-- DATA TO USE --
——————————

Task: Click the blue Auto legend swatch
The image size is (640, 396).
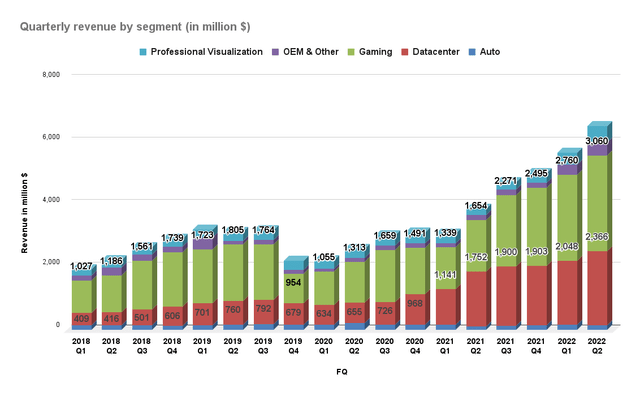Action: (x=472, y=52)
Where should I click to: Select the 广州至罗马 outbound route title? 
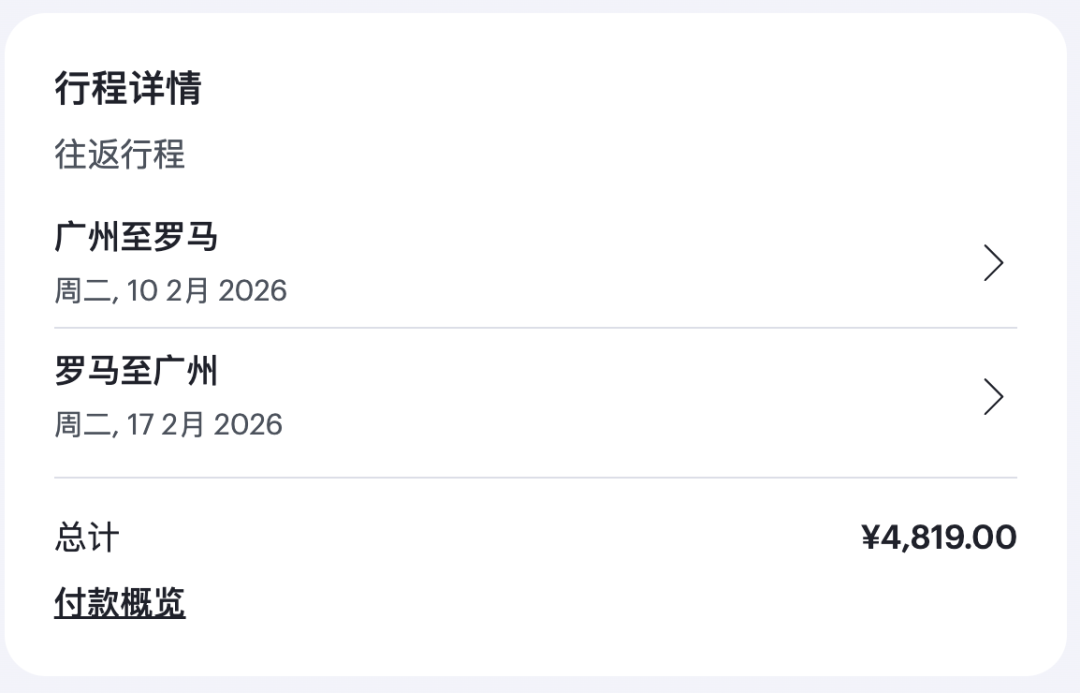click(x=136, y=238)
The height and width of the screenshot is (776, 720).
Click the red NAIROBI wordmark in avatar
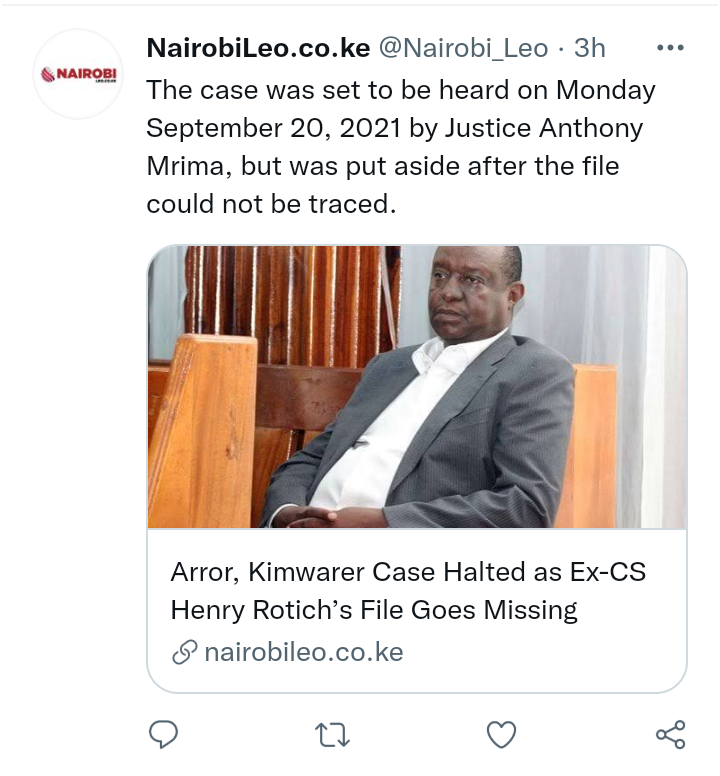(x=87, y=73)
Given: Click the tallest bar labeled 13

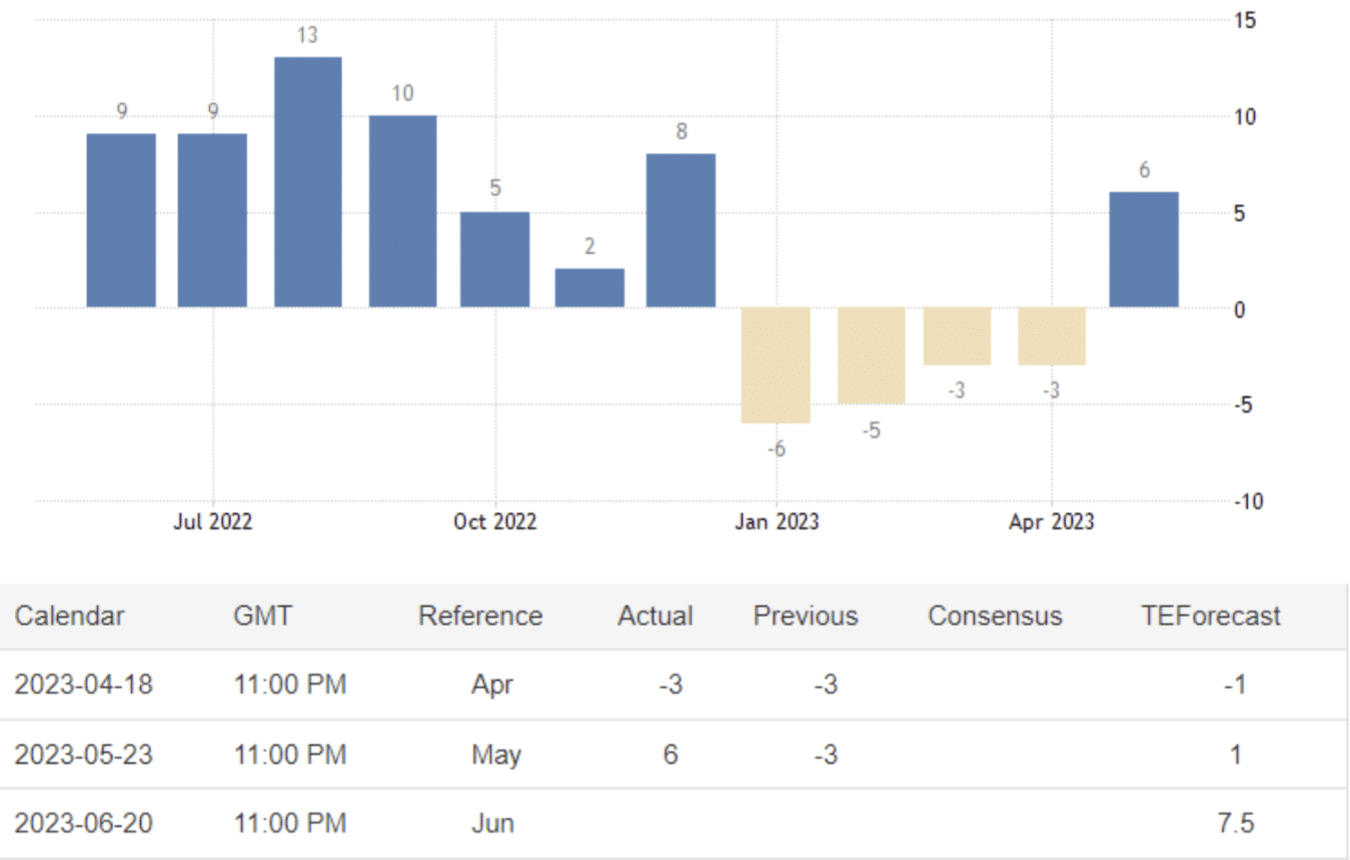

——————————

Apart from the pictures, write every entry out again exactly.

-- ANSWER TO THIS TASK --
Task: Click the blue Auto legend swatch
The image size is (640, 396).
Action: (x=472, y=52)
Where should I click to: Select the 广州至罗马 outbound route title? 
click(x=136, y=238)
The height and width of the screenshot is (776, 720).
Click the red NAIROBI wordmark in avatar
(x=87, y=73)
Given: Click the tallest bar labeled 13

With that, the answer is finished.